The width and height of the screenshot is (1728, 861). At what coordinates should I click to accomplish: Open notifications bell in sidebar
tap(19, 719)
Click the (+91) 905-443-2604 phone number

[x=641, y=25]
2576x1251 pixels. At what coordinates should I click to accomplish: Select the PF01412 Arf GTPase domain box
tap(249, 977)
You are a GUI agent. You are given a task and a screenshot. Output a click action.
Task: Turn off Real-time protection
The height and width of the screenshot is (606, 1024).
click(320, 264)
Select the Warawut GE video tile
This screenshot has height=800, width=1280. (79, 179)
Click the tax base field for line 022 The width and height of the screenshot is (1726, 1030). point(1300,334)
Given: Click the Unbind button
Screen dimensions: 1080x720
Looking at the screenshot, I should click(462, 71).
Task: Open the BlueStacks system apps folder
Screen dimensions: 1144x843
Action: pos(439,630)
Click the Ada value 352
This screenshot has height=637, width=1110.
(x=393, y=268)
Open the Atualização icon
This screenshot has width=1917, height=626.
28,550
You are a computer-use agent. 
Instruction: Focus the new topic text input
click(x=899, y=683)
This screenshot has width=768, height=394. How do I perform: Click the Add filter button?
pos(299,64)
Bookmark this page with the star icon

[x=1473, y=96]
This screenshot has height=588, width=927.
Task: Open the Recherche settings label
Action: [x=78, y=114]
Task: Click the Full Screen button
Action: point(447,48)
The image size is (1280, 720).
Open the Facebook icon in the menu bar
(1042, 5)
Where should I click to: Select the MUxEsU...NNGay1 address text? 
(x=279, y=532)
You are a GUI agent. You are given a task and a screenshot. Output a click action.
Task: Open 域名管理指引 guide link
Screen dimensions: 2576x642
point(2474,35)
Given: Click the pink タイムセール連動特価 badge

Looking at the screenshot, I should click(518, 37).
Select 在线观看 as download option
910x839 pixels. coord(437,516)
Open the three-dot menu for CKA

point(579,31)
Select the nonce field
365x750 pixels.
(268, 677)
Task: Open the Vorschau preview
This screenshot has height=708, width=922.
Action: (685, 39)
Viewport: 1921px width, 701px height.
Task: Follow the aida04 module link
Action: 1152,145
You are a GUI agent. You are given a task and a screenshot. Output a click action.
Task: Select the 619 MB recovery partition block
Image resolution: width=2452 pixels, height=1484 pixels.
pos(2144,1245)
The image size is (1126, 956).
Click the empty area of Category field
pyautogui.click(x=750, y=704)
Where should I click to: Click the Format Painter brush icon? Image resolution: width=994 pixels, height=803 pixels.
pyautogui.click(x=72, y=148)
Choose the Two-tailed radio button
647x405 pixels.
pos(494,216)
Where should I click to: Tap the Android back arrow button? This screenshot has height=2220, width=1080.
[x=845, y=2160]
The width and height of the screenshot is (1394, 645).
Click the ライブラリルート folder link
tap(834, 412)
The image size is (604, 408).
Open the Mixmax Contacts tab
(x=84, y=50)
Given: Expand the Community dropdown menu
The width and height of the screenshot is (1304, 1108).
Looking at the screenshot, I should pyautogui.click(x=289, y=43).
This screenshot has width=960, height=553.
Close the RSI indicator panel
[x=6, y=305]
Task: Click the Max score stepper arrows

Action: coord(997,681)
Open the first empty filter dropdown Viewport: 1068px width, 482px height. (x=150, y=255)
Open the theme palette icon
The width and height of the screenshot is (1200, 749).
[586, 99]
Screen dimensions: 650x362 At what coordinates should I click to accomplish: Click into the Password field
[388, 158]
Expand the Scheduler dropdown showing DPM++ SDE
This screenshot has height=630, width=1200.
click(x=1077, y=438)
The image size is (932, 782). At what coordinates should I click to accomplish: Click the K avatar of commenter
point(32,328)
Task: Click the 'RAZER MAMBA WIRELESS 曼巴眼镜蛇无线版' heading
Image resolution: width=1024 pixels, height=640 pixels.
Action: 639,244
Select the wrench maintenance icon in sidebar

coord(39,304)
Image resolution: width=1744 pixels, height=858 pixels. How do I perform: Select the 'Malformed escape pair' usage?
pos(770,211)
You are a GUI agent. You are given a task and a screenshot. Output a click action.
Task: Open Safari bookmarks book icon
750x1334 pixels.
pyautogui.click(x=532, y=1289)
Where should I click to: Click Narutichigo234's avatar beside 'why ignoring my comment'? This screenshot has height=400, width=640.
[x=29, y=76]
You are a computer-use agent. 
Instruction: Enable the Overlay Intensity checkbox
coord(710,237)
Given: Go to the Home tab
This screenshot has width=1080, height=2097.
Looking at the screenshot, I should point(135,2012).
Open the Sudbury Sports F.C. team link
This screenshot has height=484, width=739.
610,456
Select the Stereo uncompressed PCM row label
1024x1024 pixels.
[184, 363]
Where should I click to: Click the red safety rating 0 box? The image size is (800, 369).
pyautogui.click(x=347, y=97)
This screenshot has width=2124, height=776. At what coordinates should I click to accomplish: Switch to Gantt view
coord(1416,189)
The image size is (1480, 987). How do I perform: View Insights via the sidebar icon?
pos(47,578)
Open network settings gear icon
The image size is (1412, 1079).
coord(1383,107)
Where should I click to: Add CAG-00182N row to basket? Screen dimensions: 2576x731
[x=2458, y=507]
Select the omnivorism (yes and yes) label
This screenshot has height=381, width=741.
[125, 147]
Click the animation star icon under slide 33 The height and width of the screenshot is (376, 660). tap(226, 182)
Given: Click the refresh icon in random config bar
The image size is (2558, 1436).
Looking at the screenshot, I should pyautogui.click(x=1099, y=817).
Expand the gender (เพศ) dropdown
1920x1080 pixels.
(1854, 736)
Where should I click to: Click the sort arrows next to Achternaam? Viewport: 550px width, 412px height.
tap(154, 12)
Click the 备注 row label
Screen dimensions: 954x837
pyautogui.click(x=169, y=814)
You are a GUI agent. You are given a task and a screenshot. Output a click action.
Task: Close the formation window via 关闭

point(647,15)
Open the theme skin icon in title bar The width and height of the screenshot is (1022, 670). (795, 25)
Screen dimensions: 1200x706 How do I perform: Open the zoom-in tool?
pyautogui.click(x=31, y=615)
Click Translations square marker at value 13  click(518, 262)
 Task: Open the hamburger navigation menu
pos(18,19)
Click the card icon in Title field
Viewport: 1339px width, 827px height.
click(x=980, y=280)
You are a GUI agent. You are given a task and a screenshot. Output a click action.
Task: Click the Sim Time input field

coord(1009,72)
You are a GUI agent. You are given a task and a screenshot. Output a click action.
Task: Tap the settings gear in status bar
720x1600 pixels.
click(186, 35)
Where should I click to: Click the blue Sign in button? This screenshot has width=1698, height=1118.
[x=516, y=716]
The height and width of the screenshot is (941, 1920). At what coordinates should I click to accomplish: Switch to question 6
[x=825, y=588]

### WHAT YOU HAVE TO DO
Pull out every line in the entries above that contains the string "Viewport", copying each one in full.

### THE ANSWER
Viewport: 1921px width, 701px height.
Open the first empty filter dropdown Viewport: 1068px width, 482px height. (x=150, y=255)
Where should I click to: Click the sort arrows next to Achternaam? Viewport: 550px width, 412px height.
Viewport: 1339px width, 827px height.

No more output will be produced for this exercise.